Like Rue’s ep, Jules’ special was beautifully written and performed, and therefore very difficult to watch. (Schafer co-wrote the episode with Euphoria creator Sam Levinson, and she also co-produced the special.) After admitting that her hop-on-a-train plan is ‘dumb and ill-considered’, Jules blurts out that she wants to stop taking her hormones. When the Therapist (played by Lauren Weedman, Look) asks her to expand, Jules says that she has built her whole womanhood, ‘my body, my personality and my soul, around what I think men desire … I feel like a fraud.’
As therapy conversations very rarely follow a linear path, Jules’ discussion covers a lot of topics. She begins by saying that she has always been afraid of puberty, but now she is a little preoccupied with how it will make her bigger and wider; after all, the ocean is ‘wide and deep and thick’ and ‘I want to be as beautiful as the ocean.’ Then a discussion of how girls tend to enlarge each other is laid out on how Rue was the girl who did not. Jules compares the way Rue views her to the way mothers view their children: with unconditional love.
Later, the parallels between Rue and Jules ‘mother become stronger – mainly because Jules’ mother has her own addiction issues, and the feelings they evoke in the teenager are similar to those evoked by Rue. When she talks about her BFF, Jules remarks: “I feel that her sobriety depends entirely on how available I am to her” and that the weight of whether her actions (or inactivity) will cause a relapse is unbearable. In flashbacks, we also learn that Jules’ mother is doing well and has maintained her sobriety for a number of months, but has relapsed and ended up in hospital on Halloween. Jules found out before she went to the party.
When the discussion turns to intimacy, Jules reveals that she is still in love with Tyler (aka ‘ShyGuy118′, or Nate), although – or perhaps because of – the fact that he does not exist and everything that happened between them does not was not true. We are summed up in a fantasy of Jules in the New York apartment. We saw her share with Rue in the version of Rue of the fantasy, but in Jules’ version, ‘Tyler’ is there, and they have very slender sex all over the apartment (and at one point out the window).
But Rue is also somehow there in Jules’ fantasy, which turns into a nightmare when Tyler (played by someone who has not been Jacob Elordi for most of the meantime) turns into Nate and demands that she does not look at him while they do the deed. And later things get even worse when we see the continuation of the fantasy that started in the special of Rue: Jules comes home from class and quickly realizes that Rue does not respond in the bathroom that is locked from the inside. Jules knocks on the door, screams and cries, in vain. Eventually we see a quick but moving image of Rue dead next to a puddle of her vomit, exactly as Gia found her when she OD before season 1.
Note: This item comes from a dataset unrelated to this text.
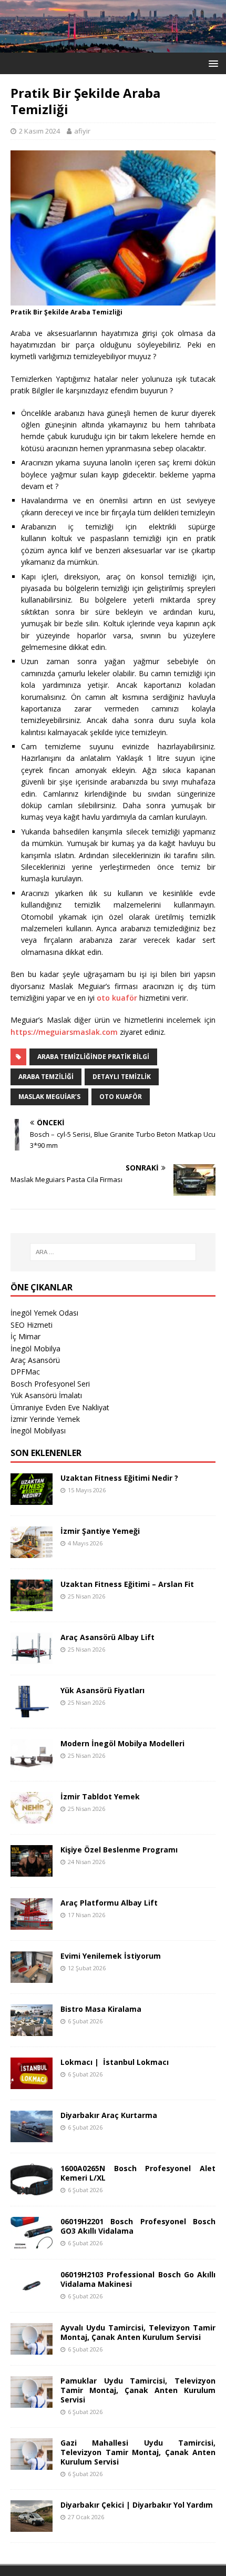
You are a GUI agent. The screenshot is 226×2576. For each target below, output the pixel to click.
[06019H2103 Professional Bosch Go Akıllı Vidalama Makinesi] (32, 2295)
Back in the real world, Jules offers her therapist a happy vacation and goes home. She’s been grounded since her unauthorized trip to the city, and her dad is really crazy. But he makes Rue come up to see her when she rides her bike, and this is the first time the girls have seen each other since the train station. It seems like it’s Christmas Eve; it’s raining, and Rue says she’s on her way to meet Ali. Both Jules and Rue are on the verge of tears when they talk about how they missed each other, and then Jules apologizes for taking off in such a dramatic way. Rue shouts out a stiff, tormented “Merry Christmas, Jules,” and then runs out as fast as her soaked little sneakers allow.
Jules is lying back on her bed crying, and this is where we leave her.